President Obama’s economic advisers and outside experts say the nation’s much-celebrated housing rebound is leaving too many people behind, including young people looking to buy their first homes and individuals with credit records weakened by the recession.
In response, administration officials say they are working to get banks to lend to a wider range of borrowers by taking advantage of taxpayer-backed programs — including those offered by the Federal Housing Administration — that insure home loans against default.
The best of intentions, to be sure. But the beginnings of a potential housing contagion.
And let’s not forget the associated racist dog whistle that accompanies these efforts:
“If you were going to tell people in low-income and moderate-income communities and communities of color there was a housing recovery, they would look at you as if you had two heads,” said John Taylor, president of the National Community Reinvestment Coalition, a nonprofit housing organization. “It is very difficult for people of low and moderate incomes to refinance or buy homes.”

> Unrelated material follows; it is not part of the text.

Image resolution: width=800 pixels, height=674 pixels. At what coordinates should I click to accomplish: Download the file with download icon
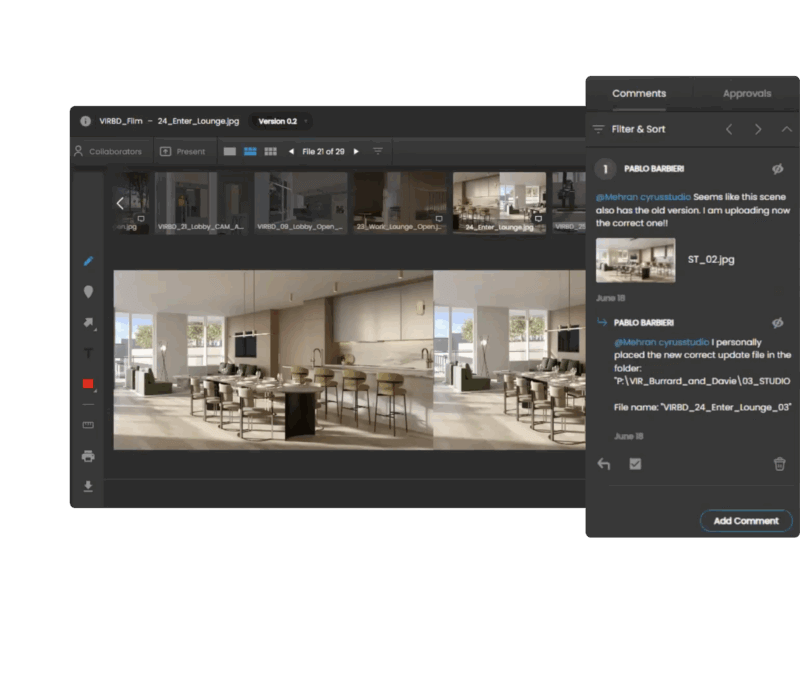point(88,486)
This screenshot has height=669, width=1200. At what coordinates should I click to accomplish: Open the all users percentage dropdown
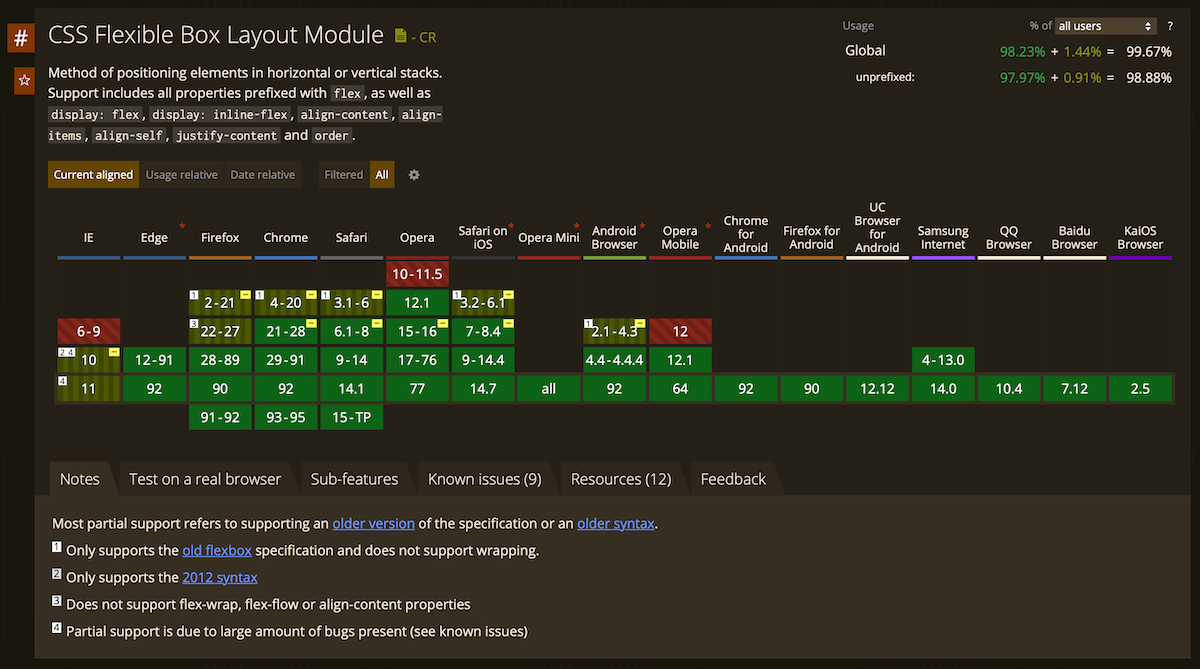point(1105,25)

And like past bad behavior, this time around the language surrounding the policy sounds good:
“I think the ability of newly formed households, which are more likely to have lower incomes or weaker credit scores, to access the mortgage market will make a big difference in the shape of the recovery,” Duke said last month. “Economic improvement will cause household formation to increase, but if credit is hard to get, these will be rental rather than owner-occupied households.”
It’s a free stimulus!
However, to be fair, if this is Day One, then Day Zero occurred a long time ago:
Deciding which borrowers get loans might seem like something that should be left up to the private market. But since the financial crisis in 2008, the government has shaped most of the housing market, insuring between 80 percent and 90 percent of all new loans, according to the industry publication Inside Mortgage Finance. It has done so primarily through the Federal Housing Administration, which is part of the executive branch, and taxpayer-backed mortgage giants Fannie Mae and Freddie Mac, run by an independent regulator.
It’s the same song that got us into this mess, this is just a new stanza.